Saved entries:
^^^^^^^^^^^^^^^^
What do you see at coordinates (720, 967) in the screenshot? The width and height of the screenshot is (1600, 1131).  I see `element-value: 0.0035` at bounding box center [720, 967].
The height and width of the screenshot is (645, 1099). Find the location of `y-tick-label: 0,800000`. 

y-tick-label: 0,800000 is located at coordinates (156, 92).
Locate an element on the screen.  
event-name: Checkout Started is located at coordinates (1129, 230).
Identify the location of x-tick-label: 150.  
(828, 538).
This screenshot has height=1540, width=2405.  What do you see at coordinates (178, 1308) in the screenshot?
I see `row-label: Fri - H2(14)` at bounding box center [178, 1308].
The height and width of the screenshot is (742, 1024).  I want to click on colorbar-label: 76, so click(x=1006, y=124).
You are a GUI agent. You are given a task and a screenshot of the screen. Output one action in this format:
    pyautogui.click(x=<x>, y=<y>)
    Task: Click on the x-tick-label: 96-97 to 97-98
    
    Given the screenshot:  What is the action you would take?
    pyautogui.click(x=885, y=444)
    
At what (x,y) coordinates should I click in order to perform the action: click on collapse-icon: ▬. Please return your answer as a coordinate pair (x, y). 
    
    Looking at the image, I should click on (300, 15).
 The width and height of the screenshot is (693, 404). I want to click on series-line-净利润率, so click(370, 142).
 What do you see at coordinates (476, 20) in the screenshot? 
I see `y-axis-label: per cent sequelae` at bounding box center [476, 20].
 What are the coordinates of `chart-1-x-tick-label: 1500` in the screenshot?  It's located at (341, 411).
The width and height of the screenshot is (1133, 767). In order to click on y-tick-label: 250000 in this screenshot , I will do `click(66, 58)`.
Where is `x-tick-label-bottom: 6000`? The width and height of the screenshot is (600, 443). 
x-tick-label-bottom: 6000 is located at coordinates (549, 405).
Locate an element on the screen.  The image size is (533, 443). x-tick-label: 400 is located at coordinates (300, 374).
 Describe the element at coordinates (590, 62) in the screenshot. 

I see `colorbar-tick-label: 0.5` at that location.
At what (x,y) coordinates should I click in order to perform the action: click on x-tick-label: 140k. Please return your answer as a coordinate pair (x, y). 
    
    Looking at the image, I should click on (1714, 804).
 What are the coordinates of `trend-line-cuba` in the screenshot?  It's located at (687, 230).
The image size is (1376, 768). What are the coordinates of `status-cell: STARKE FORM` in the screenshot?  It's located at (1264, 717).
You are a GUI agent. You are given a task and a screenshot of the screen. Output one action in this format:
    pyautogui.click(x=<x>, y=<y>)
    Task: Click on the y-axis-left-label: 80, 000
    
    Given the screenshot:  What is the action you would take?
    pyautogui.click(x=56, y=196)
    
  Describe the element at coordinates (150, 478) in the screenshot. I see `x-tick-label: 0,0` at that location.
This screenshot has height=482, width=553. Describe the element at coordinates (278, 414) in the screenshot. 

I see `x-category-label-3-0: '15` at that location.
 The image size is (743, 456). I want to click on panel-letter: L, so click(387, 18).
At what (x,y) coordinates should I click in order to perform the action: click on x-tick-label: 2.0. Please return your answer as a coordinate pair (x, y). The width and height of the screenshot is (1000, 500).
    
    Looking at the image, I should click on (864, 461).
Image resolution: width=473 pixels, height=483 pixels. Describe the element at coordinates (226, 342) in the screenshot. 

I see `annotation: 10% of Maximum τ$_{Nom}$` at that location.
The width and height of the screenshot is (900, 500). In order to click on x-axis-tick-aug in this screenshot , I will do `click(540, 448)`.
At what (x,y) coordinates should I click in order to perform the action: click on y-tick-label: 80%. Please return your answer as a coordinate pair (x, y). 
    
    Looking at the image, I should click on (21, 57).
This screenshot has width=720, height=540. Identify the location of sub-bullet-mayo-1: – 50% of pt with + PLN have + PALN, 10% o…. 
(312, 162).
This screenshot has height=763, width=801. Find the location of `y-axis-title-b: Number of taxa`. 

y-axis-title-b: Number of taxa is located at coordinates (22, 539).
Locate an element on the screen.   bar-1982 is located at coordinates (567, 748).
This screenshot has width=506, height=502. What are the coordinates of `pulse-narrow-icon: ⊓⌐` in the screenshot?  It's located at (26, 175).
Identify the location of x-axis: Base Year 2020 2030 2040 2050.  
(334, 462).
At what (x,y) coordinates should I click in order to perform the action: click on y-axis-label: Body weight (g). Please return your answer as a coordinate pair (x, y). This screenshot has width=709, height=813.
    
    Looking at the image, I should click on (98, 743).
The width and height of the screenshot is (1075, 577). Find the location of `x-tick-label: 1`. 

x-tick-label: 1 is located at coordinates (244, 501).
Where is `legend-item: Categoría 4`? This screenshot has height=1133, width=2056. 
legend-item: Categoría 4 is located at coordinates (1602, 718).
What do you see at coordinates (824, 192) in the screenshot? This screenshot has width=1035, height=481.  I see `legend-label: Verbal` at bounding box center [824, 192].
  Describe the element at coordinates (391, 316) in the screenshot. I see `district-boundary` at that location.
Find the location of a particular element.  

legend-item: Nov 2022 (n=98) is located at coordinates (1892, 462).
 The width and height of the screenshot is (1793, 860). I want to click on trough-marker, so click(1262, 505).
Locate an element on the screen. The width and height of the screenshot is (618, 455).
^^^^^^^^^^^^^^^^
Work request - Please convert every line of the records above into a JSON list of strings, one string per line, leaving out blank lines.

Finished task -
[
  "What do you see at coordinates (720, 967) in the screenshot? The width and height of the screenshot is (1600, 1131).  I see `element-value: 0.0035` at bounding box center [720, 967].",
  "The height and width of the screenshot is (645, 1099). Find the location of `y-tick-label: 0,800000`. ",
  "y-tick-label: 0,800000 is located at coordinates (156, 92).",
  "Locate an element on the screen.  ",
  "event-name: Checkout Started is located at coordinates (1129, 230).",
  "Identify the location of x-tick-label: 150.  ",
  "(828, 538).",
  "This screenshot has height=1540, width=2405.  What do you see at coordinates (178, 1308) in the screenshot?",
  "I see `row-label: Fri - H2(14)` at bounding box center [178, 1308].",
  "The height and width of the screenshot is (742, 1024).  I want to click on colorbar-label: 76, so click(x=1006, y=124).",
  "You are a GUI agent. You are given a task and a screenshot of the screen. Output one action in this format:",
  "    pyautogui.click(x=<x>, y=<y>)",
  "    Task: Click on the x-tick-label: 96-97 to 97-98",
  "    Given the screenshot:  What is the action you would take?",
  "    pyautogui.click(x=885, y=444)",
  "At what (x,y) coordinates should I click in order to perform the action: click on collapse-icon: ▬. Please return your answer as a coordinate pair (x, y). ",
  "    Looking at the image, I should click on (300, 15).",
  " The width and height of the screenshot is (693, 404). I want to click on series-line-净利润率, so click(370, 142).",
  " What do you see at coordinates (476, 20) in the screenshot? ",
  "I see `y-axis-label: per cent sequelae` at bounding box center [476, 20].",
  " What are the coordinates of `chart-1-x-tick-label: 1500` in the screenshot?  It's located at (341, 411).",
  "The width and height of the screenshot is (1133, 767). In order to click on y-tick-label: 250000 in this screenshot , I will do `click(66, 58)`.",
  "Where is `x-tick-label-bottom: 6000`? The width and height of the screenshot is (600, 443). ",
  "x-tick-label-bottom: 6000 is located at coordinates (549, 405).",
  "Locate an element on the screen.  The image size is (533, 443). x-tick-label: 400 is located at coordinates (300, 374).",
  " Describe the element at coordinates (590, 62) in the screenshot. ",
  "I see `colorbar-tick-label: 0.5` at that location.",
  "At what (x,y) coordinates should I click in order to perform the action: click on x-tick-label: 140k. Please return your answer as a coordinate pair (x, y). ",
  "    Looking at the image, I should click on (1714, 804).",
  " What are the coordinates of `trend-line-cuba` in the screenshot?  It's located at (687, 230).",
  "The image size is (1376, 768). What are the coordinates of `status-cell: STARKE FORM` in the screenshot?  It's located at (1264, 717).",
  "You are a GUI agent. You are given a task and a screenshot of the screen. Output one action in this format:",
  "    pyautogui.click(x=<x>, y=<y>)",
  "    Task: Click on the y-axis-left-label: 80, 000",
  "    Given the screenshot:  What is the action you would take?",
  "    pyautogui.click(x=56, y=196)",
  "  Describe the element at coordinates (150, 478) in the screenshot. I see `x-tick-label: 0,0` at that location.",
  "This screenshot has height=482, width=553. Describe the element at coordinates (278, 414) in the screenshot. ",
  "I see `x-category-label-3-0: '15` at that location.",
  " The image size is (743, 456). I want to click on panel-letter: L, so click(387, 18).",
  "At what (x,y) coordinates should I click in order to perform the action: click on x-tick-label: 2.0. Please return your answer as a coordinate pair (x, y). The width and height of the screenshot is (1000, 500).",
  "    Looking at the image, I should click on (864, 461).",
  "Image resolution: width=473 pixels, height=483 pixels. Describe the element at coordinates (226, 342) in the screenshot. ",
  "I see `annotation: 10% of Maximum τ$_{Nom}$` at that location.",
  "The width and height of the screenshot is (900, 500). In order to click on x-axis-tick-aug in this screenshot , I will do `click(540, 448)`.",
  "At what (x,y) coordinates should I click in order to perform the action: click on y-tick-label: 80%. Please return your answer as a coordinate pair (x, y). ",
  "    Looking at the image, I should click on (21, 57).",
  "This screenshot has width=720, height=540. Identify the location of sub-bullet-mayo-1: – 50% of pt with + PLN have + PALN, 10% o…. ",
  "(312, 162).",
  "This screenshot has height=763, width=801. Find the location of `y-axis-title-b: Number of taxa`. ",
  "y-axis-title-b: Number of taxa is located at coordinates (22, 539).",
  "Locate an element on the screen.   bar-1982 is located at coordinates (567, 748).",
  "This screenshot has width=506, height=502. What are the coordinates of `pulse-narrow-icon: ⊓⌐` in the screenshot?  It's located at (26, 175).",
  "Identify the location of x-axis: Base Year 2020 2030 2040 2050.  ",
  "(334, 462).",
  "At what (x,y) coordinates should I click in order to perform the action: click on y-axis-label: Body weight (g). Please return your answer as a coordinate pair (x, y). This screenshot has width=709, height=813.",
  "    Looking at the image, I should click on (98, 743).",
  "The width and height of the screenshot is (1075, 577). Find the location of `x-tick-label: 1`. ",
  "x-tick-label: 1 is located at coordinates (244, 501).",
  "Where is `legend-item: Categoría 4`? This screenshot has height=1133, width=2056. ",
  "legend-item: Categoría 4 is located at coordinates (1602, 718).",
  "What do you see at coordinates (824, 192) in the screenshot? This screenshot has width=1035, height=481.  I see `legend-label: Verbal` at bounding box center [824, 192].",
  "  Describe the element at coordinates (391, 316) in the screenshot. I see `district-boundary` at that location.",
  "Find the location of a particular element.  ",
  "legend-item: Nov 2022 (n=98) is located at coordinates (1892, 462).",
  " The width and height of the screenshot is (1793, 860). I want to click on trough-marker, so click(1262, 505).",
  "Locate an element on the screen. The width and height of the screenshot is (618, 455)."
]